+++ SOURCE INFORMATION +++

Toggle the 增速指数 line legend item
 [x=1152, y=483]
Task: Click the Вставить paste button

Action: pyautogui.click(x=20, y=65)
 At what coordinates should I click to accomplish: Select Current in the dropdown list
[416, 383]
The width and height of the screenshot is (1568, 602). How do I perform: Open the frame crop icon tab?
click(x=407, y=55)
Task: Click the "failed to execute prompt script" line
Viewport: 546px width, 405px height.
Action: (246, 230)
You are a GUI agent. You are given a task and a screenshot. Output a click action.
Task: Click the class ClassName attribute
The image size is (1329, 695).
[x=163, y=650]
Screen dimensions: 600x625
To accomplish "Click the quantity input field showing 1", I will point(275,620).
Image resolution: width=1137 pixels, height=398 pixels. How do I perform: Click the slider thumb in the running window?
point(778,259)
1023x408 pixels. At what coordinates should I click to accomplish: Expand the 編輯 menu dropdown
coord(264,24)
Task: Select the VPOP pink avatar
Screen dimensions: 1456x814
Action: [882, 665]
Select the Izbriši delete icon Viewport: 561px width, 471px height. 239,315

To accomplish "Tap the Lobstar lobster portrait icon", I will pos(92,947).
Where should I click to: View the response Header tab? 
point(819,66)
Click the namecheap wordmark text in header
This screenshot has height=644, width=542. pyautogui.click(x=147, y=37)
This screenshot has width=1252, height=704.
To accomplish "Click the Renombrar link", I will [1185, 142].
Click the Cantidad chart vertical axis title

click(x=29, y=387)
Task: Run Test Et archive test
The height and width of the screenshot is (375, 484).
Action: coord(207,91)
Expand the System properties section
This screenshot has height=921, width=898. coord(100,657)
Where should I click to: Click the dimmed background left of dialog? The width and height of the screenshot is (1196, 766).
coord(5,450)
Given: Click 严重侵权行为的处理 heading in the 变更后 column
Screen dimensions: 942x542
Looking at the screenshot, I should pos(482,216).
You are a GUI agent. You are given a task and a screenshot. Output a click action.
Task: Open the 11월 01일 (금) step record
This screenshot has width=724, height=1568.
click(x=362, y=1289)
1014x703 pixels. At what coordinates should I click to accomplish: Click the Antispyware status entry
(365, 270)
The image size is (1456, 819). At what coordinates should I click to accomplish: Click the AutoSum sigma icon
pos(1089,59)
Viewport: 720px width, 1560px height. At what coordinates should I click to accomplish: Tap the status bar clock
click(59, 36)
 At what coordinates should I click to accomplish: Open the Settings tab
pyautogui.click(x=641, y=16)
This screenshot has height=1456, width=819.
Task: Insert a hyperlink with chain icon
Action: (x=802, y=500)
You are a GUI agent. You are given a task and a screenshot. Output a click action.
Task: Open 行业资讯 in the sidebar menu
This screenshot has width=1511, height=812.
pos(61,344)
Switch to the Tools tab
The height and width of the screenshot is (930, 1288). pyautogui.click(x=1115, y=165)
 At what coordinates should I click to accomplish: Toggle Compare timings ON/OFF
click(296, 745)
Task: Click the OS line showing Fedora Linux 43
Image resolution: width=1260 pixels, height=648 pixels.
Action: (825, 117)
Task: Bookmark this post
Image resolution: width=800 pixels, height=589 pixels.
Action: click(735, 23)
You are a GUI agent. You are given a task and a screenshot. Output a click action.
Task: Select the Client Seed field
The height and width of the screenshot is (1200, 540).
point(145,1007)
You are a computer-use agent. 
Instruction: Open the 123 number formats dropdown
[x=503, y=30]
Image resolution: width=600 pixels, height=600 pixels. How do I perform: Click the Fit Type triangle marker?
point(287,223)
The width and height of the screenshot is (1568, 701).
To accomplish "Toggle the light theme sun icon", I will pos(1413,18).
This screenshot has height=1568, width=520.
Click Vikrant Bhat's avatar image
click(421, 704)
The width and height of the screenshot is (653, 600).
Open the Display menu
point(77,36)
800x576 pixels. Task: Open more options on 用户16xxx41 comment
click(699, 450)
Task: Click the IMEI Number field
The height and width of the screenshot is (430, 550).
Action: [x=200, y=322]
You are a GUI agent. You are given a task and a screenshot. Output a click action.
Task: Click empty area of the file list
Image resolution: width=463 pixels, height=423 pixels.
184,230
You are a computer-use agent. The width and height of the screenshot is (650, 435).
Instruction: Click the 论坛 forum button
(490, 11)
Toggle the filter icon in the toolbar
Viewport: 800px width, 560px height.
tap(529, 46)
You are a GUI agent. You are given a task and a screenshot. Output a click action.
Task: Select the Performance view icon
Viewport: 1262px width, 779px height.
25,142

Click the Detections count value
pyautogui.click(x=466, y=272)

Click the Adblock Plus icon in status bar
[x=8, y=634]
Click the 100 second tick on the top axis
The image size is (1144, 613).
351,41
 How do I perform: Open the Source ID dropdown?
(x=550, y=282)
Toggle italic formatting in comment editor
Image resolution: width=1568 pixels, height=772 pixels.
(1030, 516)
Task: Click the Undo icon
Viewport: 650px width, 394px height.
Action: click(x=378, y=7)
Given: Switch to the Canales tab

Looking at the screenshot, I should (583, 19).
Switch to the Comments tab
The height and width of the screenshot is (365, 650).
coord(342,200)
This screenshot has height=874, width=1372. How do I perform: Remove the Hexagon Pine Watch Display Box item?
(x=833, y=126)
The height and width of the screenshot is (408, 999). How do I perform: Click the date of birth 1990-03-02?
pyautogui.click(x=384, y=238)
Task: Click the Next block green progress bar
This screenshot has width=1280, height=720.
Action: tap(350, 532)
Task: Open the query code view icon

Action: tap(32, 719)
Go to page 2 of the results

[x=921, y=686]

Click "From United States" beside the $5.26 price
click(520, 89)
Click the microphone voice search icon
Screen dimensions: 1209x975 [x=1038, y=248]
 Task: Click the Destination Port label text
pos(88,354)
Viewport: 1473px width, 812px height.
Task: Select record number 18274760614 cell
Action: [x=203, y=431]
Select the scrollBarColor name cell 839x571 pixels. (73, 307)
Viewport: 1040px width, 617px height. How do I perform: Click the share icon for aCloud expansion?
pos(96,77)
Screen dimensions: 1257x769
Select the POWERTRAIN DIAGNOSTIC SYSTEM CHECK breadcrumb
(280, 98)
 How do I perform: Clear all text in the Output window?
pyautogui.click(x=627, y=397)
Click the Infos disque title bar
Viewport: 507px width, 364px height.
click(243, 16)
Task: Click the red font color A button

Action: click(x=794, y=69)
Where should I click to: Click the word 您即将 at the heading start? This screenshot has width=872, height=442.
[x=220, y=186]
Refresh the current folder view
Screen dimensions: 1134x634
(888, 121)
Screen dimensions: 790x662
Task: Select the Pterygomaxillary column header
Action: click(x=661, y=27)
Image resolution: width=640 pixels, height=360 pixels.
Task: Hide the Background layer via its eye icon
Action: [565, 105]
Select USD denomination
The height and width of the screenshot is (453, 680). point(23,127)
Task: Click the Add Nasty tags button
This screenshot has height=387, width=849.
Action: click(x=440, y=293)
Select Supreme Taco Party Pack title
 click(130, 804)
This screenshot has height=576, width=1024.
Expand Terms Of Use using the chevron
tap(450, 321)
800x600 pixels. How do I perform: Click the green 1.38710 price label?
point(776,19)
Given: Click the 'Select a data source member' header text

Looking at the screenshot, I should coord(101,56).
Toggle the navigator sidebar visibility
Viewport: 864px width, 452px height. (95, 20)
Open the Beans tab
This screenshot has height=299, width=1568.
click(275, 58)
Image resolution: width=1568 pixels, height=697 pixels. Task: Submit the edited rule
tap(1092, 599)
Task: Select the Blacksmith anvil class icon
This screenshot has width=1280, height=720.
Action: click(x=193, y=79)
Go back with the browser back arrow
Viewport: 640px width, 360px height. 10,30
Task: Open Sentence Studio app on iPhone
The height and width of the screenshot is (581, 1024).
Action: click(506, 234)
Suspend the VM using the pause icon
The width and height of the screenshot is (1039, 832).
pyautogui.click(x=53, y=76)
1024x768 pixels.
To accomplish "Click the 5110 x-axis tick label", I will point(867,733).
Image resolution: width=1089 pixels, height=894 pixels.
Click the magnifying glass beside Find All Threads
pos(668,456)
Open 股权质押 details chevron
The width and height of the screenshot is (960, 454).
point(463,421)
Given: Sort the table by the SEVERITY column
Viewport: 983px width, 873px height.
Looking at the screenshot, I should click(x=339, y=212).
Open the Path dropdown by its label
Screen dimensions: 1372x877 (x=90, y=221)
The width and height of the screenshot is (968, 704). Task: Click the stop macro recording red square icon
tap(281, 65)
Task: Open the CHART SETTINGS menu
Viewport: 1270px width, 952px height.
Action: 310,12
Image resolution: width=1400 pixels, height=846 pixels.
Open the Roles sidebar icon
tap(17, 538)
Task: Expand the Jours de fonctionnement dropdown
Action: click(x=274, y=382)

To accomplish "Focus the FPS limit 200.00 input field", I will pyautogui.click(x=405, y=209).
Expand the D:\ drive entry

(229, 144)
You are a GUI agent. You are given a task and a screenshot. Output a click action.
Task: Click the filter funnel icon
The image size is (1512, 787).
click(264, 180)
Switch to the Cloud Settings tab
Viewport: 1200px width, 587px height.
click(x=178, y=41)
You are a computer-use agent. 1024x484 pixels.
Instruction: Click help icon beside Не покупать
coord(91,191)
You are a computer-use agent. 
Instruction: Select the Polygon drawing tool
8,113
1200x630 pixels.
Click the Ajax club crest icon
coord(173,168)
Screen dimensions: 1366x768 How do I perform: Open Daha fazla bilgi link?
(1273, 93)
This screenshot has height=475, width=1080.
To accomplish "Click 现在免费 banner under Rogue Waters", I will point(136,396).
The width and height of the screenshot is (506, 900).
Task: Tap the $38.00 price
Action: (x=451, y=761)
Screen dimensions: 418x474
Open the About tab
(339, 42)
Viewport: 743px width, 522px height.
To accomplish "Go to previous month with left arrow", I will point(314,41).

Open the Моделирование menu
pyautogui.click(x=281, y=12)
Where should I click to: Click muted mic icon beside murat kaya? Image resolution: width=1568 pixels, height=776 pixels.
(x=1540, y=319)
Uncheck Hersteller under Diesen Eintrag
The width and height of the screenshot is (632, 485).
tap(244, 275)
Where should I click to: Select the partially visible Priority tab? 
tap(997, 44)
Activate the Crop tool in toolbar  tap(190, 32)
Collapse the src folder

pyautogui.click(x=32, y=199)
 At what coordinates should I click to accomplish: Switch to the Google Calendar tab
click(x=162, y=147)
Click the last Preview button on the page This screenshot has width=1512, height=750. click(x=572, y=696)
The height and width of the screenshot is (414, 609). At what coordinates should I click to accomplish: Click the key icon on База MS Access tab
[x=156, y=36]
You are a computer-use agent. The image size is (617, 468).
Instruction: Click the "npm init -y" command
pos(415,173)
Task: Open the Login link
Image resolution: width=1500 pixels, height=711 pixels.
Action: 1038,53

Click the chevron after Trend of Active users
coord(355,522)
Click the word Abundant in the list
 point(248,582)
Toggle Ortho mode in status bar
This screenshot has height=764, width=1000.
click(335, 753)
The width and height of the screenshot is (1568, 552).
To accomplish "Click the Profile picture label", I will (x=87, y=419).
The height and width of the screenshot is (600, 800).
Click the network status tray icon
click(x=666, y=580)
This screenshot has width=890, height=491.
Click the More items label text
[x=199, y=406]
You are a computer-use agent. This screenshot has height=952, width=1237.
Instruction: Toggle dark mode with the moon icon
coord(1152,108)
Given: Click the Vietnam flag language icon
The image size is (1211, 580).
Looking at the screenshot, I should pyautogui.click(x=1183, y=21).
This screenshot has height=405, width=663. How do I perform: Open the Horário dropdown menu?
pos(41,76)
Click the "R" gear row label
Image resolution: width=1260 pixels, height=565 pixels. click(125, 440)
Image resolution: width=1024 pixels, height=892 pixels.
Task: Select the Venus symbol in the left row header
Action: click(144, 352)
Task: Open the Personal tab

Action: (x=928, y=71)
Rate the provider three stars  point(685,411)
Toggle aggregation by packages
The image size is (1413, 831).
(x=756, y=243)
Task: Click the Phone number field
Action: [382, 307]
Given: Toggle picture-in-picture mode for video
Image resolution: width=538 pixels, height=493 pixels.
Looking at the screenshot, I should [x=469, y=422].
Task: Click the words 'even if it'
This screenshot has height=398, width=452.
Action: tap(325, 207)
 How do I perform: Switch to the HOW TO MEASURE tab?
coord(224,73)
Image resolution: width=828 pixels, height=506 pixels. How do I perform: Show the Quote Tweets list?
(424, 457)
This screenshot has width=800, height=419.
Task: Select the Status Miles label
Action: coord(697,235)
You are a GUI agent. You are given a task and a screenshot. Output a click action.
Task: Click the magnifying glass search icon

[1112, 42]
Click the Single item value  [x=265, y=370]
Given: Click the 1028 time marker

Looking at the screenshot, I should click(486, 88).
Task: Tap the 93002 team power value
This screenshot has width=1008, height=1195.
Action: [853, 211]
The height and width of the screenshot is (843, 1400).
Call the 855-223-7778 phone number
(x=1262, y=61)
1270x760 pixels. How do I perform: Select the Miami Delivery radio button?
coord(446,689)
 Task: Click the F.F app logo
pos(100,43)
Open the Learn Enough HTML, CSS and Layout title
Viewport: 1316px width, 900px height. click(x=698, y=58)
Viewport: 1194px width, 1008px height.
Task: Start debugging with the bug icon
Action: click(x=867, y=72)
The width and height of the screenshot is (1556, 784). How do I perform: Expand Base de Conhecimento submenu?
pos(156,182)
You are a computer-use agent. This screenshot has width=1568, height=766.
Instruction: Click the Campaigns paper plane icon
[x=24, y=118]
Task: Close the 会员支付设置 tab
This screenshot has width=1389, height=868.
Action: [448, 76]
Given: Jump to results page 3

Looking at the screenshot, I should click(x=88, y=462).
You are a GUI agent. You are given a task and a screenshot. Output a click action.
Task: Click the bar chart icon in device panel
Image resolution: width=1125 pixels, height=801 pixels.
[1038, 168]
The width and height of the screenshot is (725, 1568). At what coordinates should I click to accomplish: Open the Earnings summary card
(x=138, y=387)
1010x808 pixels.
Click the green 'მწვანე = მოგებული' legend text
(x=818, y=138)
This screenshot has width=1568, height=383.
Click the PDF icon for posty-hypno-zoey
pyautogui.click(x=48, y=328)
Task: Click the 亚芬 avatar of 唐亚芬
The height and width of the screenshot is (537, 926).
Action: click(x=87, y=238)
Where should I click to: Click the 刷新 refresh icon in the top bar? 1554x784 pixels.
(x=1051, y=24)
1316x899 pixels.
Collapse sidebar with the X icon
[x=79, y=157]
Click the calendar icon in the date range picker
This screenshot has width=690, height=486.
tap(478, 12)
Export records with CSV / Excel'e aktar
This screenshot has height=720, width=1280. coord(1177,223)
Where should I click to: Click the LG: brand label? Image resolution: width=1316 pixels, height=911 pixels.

+++

When the word "input" shows up in a line of the entries, report that line.

To accomplish "Click the quantity input field showing 1", I will point(275,620).
To accomplish "Focus the FPS limit 200.00 input field", I will pyautogui.click(x=405, y=209).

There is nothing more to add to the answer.